Extended Data Fig. 3 Microtubules can sustain cycles of compression without fatigue.

(a-d) The compression (blue) and relaxation (red) force-strain curves (a and c) and the strains with maximum energy absorption efficiency (b and d) of one GMPCPP-stabilized TBA-2/TBB-2 (a and b) or MEC-12/MEC-7 (c and d) microtubule after compression-relaxation cycles. Similar results were observed in at least three independent experiments. (e and f) Schematic of the line scan analysis (e) and the corresponding intensity profiles (f) of TBA-2/TBB-2 microtubule cross-sections (green lines) before compression and at the maximum strain in the optical trap experiments. (g) Intensity profiles of the cross-section line scans from another seven TBA-2/TBB-2 microtubules at the maximum strain. (h and i) Schematic of the line scan analysis (h) and the corresponding intensity profiles (i) of MEC-12/MEC-7 microtubule cross-sections (green lines) before compression and at the maximum strain in the optical trap experiments. (j) Intensity profiles of the cross-section line scans from another seven MEC-12/MEC-7 microtubules at the maximum strain. The background threshold (red dashed lines) was determined from the mean (µ, blue dashed lines) and standard deviation (σ) of the fluorescence intensity of a 40-pixel x 40-pixel area (red squares). We used the fluorescence intensity half-heights (gray dashed line) to determine the width of peaks from microtubule cross-section line scans. The peak width of microtubules before compression was indicated (blue double arrow). All eight GMPCPP-stabilized TBA-2/TBB-2 microtubules remain intact at the maximum strain as (i) the fluorescence intensities are larger than the background threshold (red dashed lines) and (ii) the peak widths of microtubules at the maximum strain are larger than 90% of the width before compression (blue double arrows). All eight GMPCPP-stabilized MEC-12/MEC-7 microtubules are splayed at the maximum strain as the fluorescence intensities are lower than the background threshold (red dashed lines). Scale bars: 3 µm. The data are from at least three independent experiments.

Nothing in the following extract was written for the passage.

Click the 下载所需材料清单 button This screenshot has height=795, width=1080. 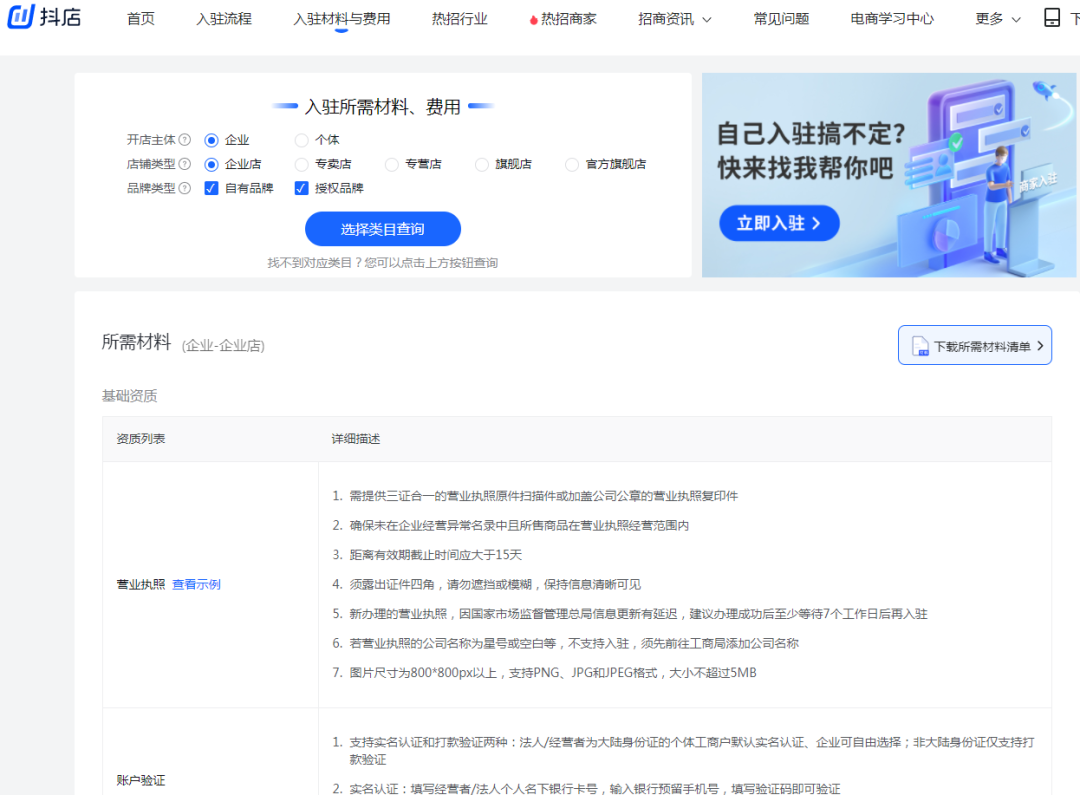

Extended Data Fig. 4 Representative tensile force-strain curves of microtubules.

(a-f) Representative tensile force-strain curves of GMPCPP-stabilized TBA-2/TBB-2 (a-c) and MEC-12/MEC-7 (d-f) microtubules with different lengths, showing the disconnection and re-connection of NeutrAvidin-coated beads on microtubules. Similar results were observed in at least three independent experiments.

Extended Data Fig. 5 The 3D finite element method-based computational model of microtubules.

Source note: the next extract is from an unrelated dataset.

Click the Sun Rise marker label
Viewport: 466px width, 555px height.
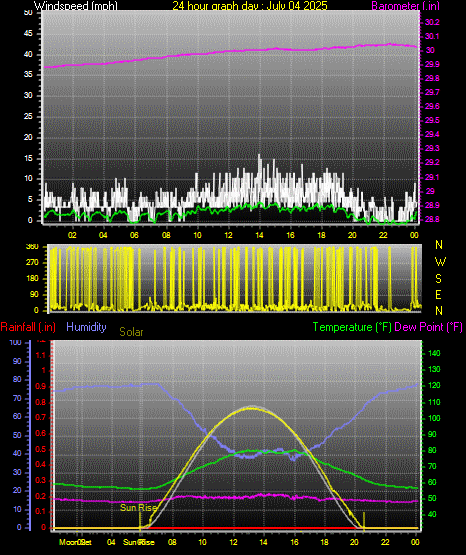[138, 508]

(a) Rotation (or orientation change) of protofilament j will lead to non-zero displacement δi, j in its local coordinate system (upper row). The resulting moment Mi, j restraining the relative rotation between two protofilaments is effectively the same as that by a rotational spring (lower row). p is the initial distance between the long axes of two neighboring protofilaments. θ is the angle of rotation of protofilament j. (b and c) Simulation results of the cross-sectional flattening and protofilament separation of TBA-2/TBB-2 (b) and MEC-12/MEC-7 (c) microtubules. The heatmap indicates the maximum normal stress loaded on each protofilament in the microtubule lattice. (d) The largest protofilament separation distance in the simulated TBA-2/TBB-2 (black) and MEC12/MEC-7 (green) microtubules under compressive strains from 0 % to 50 % with 5% intervals. (e) The enlarged view of (d) highlights the <10 nm protofilament separation in TBA-2/TBB-2 microtubules at the examined strains.

Extended Data Fig. 6 The luminal accessibility of GMPCPP-stabilized TBA-2/TBB-2 microtubules increases with compressive strains.

Heatmaps showing the initial binding and the dissociation of GFP-tagged ATAT-2 over time on GMPCPP-stabilized TBA-2/TBB-2 microtubules experiencing 0% to ~44% compressive strain (n = 16 microtubules from at least three independent experiments).

Extended Data Fig. 7 The amount of luminal ATAT-2-GFP on GMPCPP-stabilized MEC-12/MEC-7 microtubules decreases with compressive strains.

Heatmaps showing the initial binding and the decrease of GFP-tagged ATAT-2 over time on GMPCPP-stabilized MEC-12/MEC-7 microtubules experiencing 0% to ~44% compressive strain (n = 10 microtubules from at least three independent experiments).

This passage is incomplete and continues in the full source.